On how stupid Bush is for trying to sell us again on a silly IRS check as "stimulus":
Stimulus issues

The big problem with attempts to provide temporary economic stimulus is how to ensure that the money gets spent. As Milton Friedman pointed out 50 years ago, consumers tend to base their spending on “permanent income” — the income they expect to have over the long run — rather than their income in any given year. So an $800 check from the Treasury tends, other things equal, to be mostly saved rather than spent.

How does one get around this?

One answer is that not everyone bases spending on permanent income. In particular, people who don’t have a savings cushion and can’t borrow (or can only borrow at high credit-card rates) may be “liquidity constrained,” spending less than they’d like to given their permanent income. For example, a laid-off worker who expects to get another job eventually, but meanwhile is running low on savings, is very likely to spend an extra check.
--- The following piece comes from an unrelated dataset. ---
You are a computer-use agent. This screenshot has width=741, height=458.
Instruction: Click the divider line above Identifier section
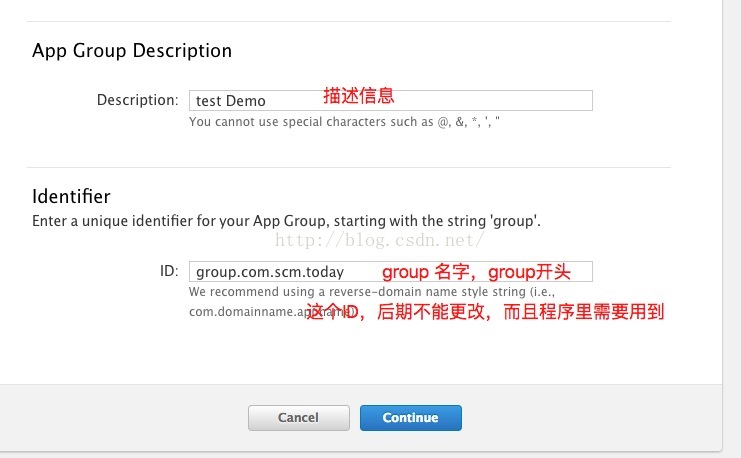349,167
Another answer is for the government to spend the money directly — or simply refrain from spending cuts that would otherwise happen. For example, state and local governments, which aren’t supposed to run deficits, may be forced to slash spending in a recession; aid to these governments can avert these spending cuts, which is a real plus for the economy.

All of this suggests that if you want a stimulus plan to actually affect demand, it should focus on people likely to be liquidity constrained and on sustaining government spending.

But — you knew this was coming, didn’t you? — it seems that the Bush administration wants to restrict the plan to income tax rebates. This means excluding the people most likely to be liquidity-constrained — because people having a bad year probably won’t owe income taxes that year — and shying away from any aid to direct government spending.

The point is that the debate over exactly how the $145 billion or whatever gets allocated is not, as some might think, a second-order issue. It’s probably at the heart of whether this plan has any real effect.